Apple Seeks to Patent Waze-like Maps Functionality

Soon-to-be-available on the Mac, Apple Maps could gain route feedback system

  Apple Maps on OS X Mavericks
The USPTO has published an Apple patent originally filed in 2011, which details a system where Maps users offer “ratings for routes, streets and/or locations,” in what seems like an effort to add Waze-like functionality to its iOS Maps application.

The USPTO has published an Apple patent originally filed in 2011, which details a system where Maps users offer “ratings for routes, streets and/or locations,” in what seems like an effort to add Waze-like functionality to its iOS Maps application.

Apple’s invention basically calls for improving iOS mapping through user feedback, a concept already used by Waze.
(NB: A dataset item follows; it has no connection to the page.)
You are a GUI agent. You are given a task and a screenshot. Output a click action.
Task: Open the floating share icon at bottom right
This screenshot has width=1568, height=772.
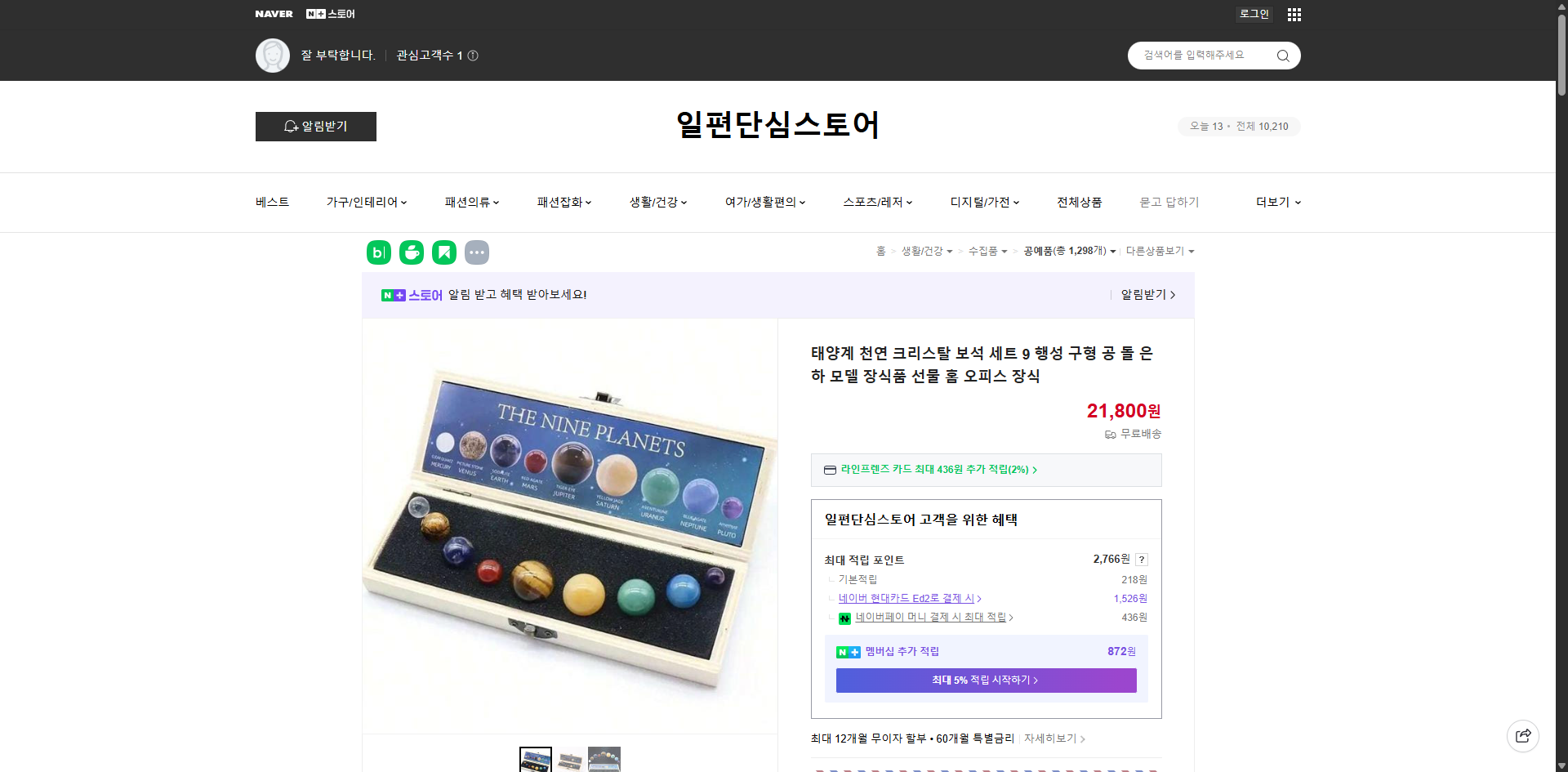point(1523,735)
Waze has been rumored to be in talks with Apple for a potential acquisition by the Cupertino giant. However, Google snagged it first.

But Apple claims its own rights to “User-Specified Route Rating and Alerts,” the title of said patent application which, in some embodiments, can have “a user provide ratings for routes, streets and/or locations.”
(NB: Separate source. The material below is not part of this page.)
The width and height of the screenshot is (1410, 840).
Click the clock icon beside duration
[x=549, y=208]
According to the abstract of the invention, “In some implementations, the user can initiate an alert associated with a location. In some implementations, user-specified ratings and alerts can be included in a route determination.”
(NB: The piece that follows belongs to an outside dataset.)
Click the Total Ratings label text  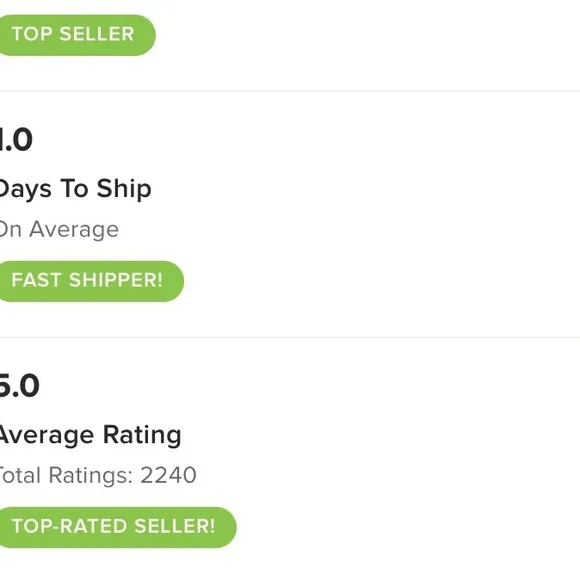pos(65,475)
In other embodiments, mapping information (including route rating and alerts) can be sent to other users’ devices.

Apple Maps initially debuted in iOS 6 last year, and has now expanded to the Mac through OS X Mavericks, the upcoming major release of Apple’s desktop operating system.

The mapping service developed from scratch by Apple has been an ill-fated one, with numerous errors and graphical glitches being reported.

CEO Tim Cook has been forced to issue an apologetic open letter to the public as a result of the PR nightmare, and has even terminated a number of key executives because of the ordeal.

An iCloud service at heart, Apple Maps is improving each day, but at a very slow pace.

In divorcing Google, whose Maps engine has been the default option on iOS for the better part of the iPhone’s lifespan, Apple has discovered the hard way that getting mapping right is a tough affair.